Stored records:
--------

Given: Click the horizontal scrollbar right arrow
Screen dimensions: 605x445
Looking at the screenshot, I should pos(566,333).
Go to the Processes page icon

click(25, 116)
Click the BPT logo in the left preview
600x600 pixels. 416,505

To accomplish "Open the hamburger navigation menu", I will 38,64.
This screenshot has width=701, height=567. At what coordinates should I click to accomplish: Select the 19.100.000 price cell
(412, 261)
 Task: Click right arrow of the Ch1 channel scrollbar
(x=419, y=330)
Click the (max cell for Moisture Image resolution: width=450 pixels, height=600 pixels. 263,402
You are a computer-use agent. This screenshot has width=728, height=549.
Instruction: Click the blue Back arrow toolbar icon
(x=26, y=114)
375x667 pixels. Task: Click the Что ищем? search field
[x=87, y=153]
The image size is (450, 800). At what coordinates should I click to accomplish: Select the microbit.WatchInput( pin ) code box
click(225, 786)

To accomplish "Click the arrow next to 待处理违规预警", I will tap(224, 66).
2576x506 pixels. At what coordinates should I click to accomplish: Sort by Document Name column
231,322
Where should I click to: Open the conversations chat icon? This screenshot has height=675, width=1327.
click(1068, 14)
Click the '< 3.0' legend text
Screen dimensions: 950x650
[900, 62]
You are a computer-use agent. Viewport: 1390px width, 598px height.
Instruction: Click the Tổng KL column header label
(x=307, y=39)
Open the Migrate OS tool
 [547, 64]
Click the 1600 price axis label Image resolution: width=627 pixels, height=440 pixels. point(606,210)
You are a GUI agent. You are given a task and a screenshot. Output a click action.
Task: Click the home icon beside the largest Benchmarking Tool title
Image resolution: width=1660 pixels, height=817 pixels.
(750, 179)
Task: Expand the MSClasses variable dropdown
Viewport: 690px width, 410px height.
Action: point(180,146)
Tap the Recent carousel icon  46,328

--------

**WHAT NEEDS TO BE DONE**
Give the data again, exactly.

**ANSWER SPACE**
Given: Click the horizontal scrollbar right arrow
Screen dimensions: 605x445
Looking at the screenshot, I should pos(566,333).
Go to the Processes page icon

click(25, 116)
Click the BPT logo in the left preview
600x600 pixels. 416,505

To accomplish "Open the hamburger navigation menu", I will 38,64.
This screenshot has width=701, height=567. At what coordinates should I click to accomplish: Select the 19.100.000 price cell
(412, 261)
 Task: Click right arrow of the Ch1 channel scrollbar
(x=419, y=330)
Click the (max cell for Moisture Image resolution: width=450 pixels, height=600 pixels. 263,402
You are a computer-use agent. This screenshot has width=728, height=549.
Instruction: Click the blue Back arrow toolbar icon
(x=26, y=114)
375x667 pixels. Task: Click the Что ищем? search field
[x=87, y=153]
The image size is (450, 800). At what coordinates should I click to accomplish: Select the microbit.WatchInput( pin ) code box
click(225, 786)

To accomplish "Click the arrow next to 待处理违规预警", I will tap(224, 66).
2576x506 pixels. At what coordinates should I click to accomplish: Sort by Document Name column
231,322
Where should I click to: Open the conversations chat icon? This screenshot has height=675, width=1327.
click(1068, 14)
Click the '< 3.0' legend text
Screen dimensions: 950x650
[900, 62]
You are a computer-use agent. Viewport: 1390px width, 598px height.
Instruction: Click the Tổng KL column header label
(x=307, y=39)
Open the Migrate OS tool
 [547, 64]
Click the 1600 price axis label Image resolution: width=627 pixels, height=440 pixels. point(606,210)
You are a GUI agent. You are given a task and a screenshot. Output a click action.
Task: Click the home icon beside the largest Benchmarking Tool title
Image resolution: width=1660 pixels, height=817 pixels.
(750, 179)
Task: Expand the MSClasses variable dropdown
Viewport: 690px width, 410px height.
Action: point(180,146)
Tap the Recent carousel icon  46,328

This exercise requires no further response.